▶ [About this task] Beginning at the line that holds "Click the girl running in field illustration", transcribe each line exactly through the end of the records, and leave any pictures out.

┌──

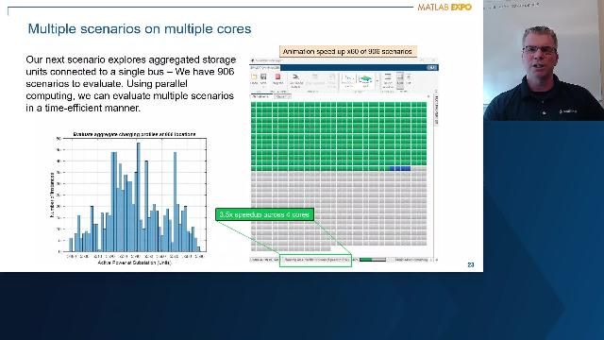Select the dotted line plot gallery item
The image size is (604, 340).
348,79
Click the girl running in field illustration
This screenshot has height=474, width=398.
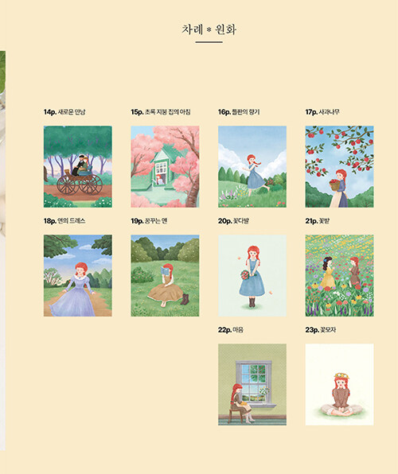(x=252, y=166)
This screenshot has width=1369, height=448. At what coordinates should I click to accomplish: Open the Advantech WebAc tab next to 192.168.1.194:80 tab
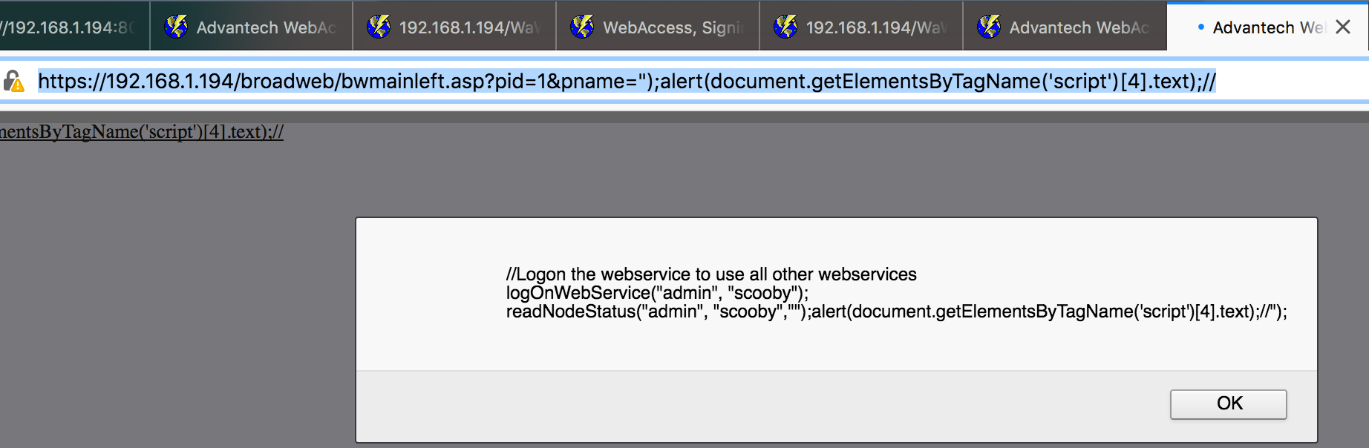click(266, 27)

└──

▶ [Exercise answer]
Click the girl running in field illustration
This screenshot has height=474, width=398.
(x=252, y=166)
This screenshot has width=1369, height=448. At what coordinates should I click to accomplish: Open the Advantech WebAc tab next to 192.168.1.194:80 tab
click(266, 27)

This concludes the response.